[To do]: Drop every picture, then transcribe the remaining data exactly.
╭─ Excerpted records
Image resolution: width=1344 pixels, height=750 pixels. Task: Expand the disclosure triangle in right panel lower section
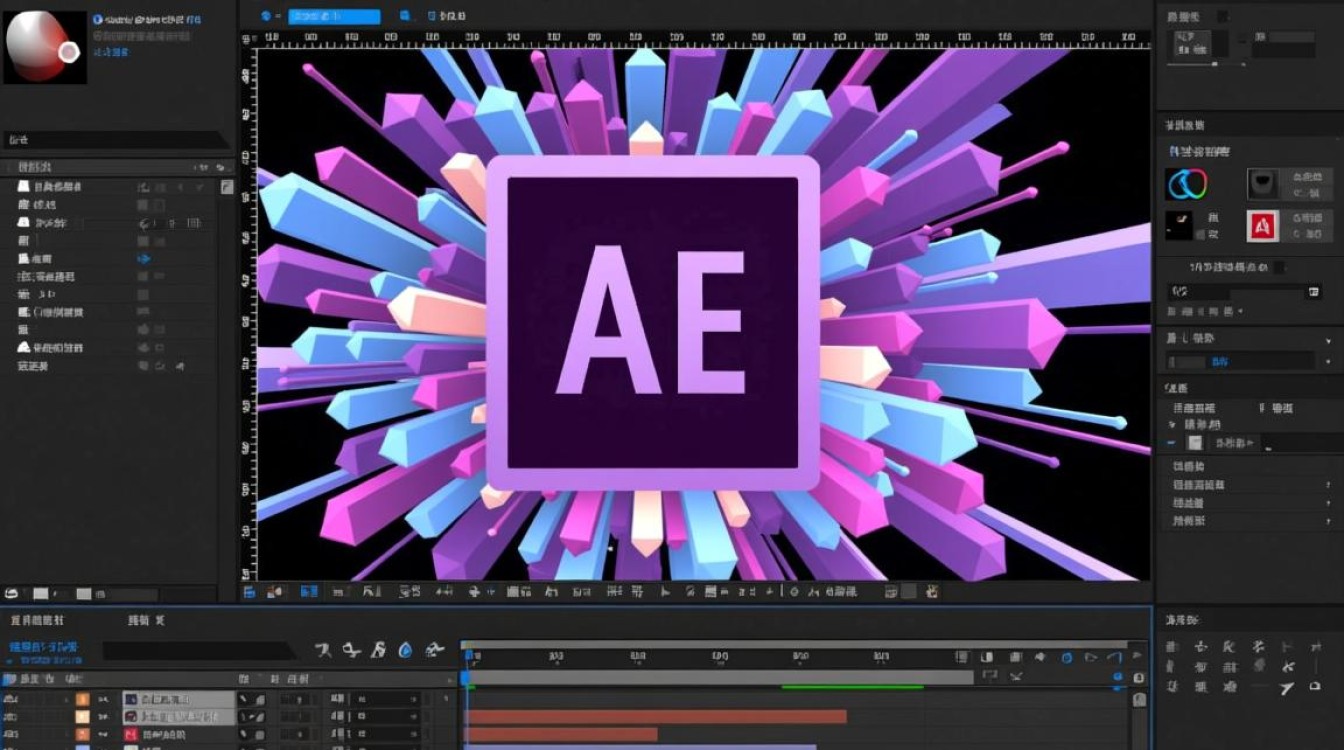coord(1172,424)
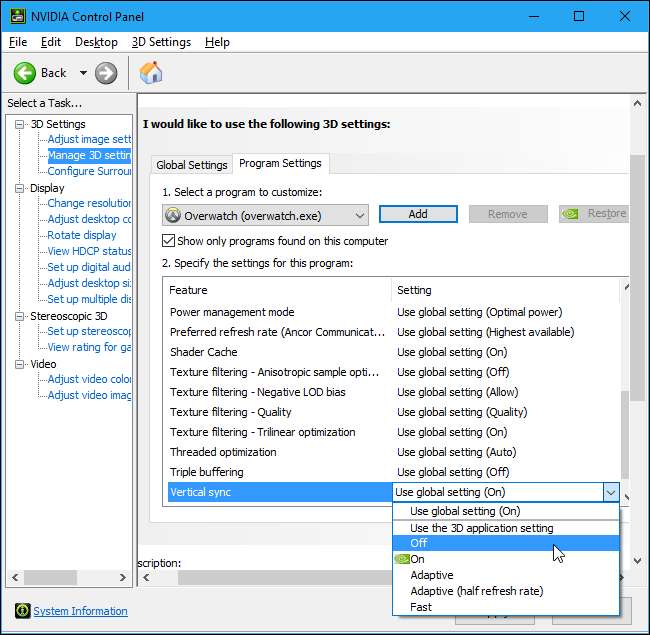Collapse the Display tree node

coord(20,188)
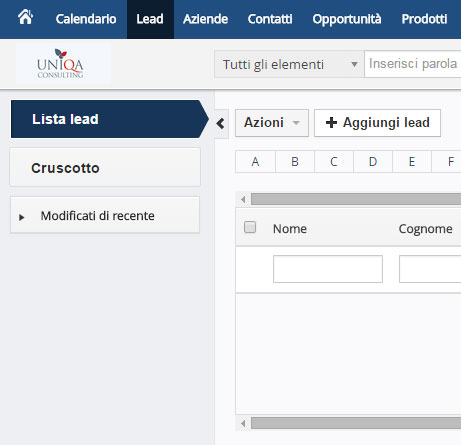461x445 pixels.
Task: Open the Opportunità tab
Action: click(x=347, y=19)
╰─
[Response below]:
Image resolution: width=1344 pixels, height=750 pixels. Task: Expand the disclosure triangle in right panel lower section
coord(1172,424)
Collapse the Display tree node

coord(20,188)
461x445 pixels.
Task: Open the Opportunità tab
Action: click(x=347, y=19)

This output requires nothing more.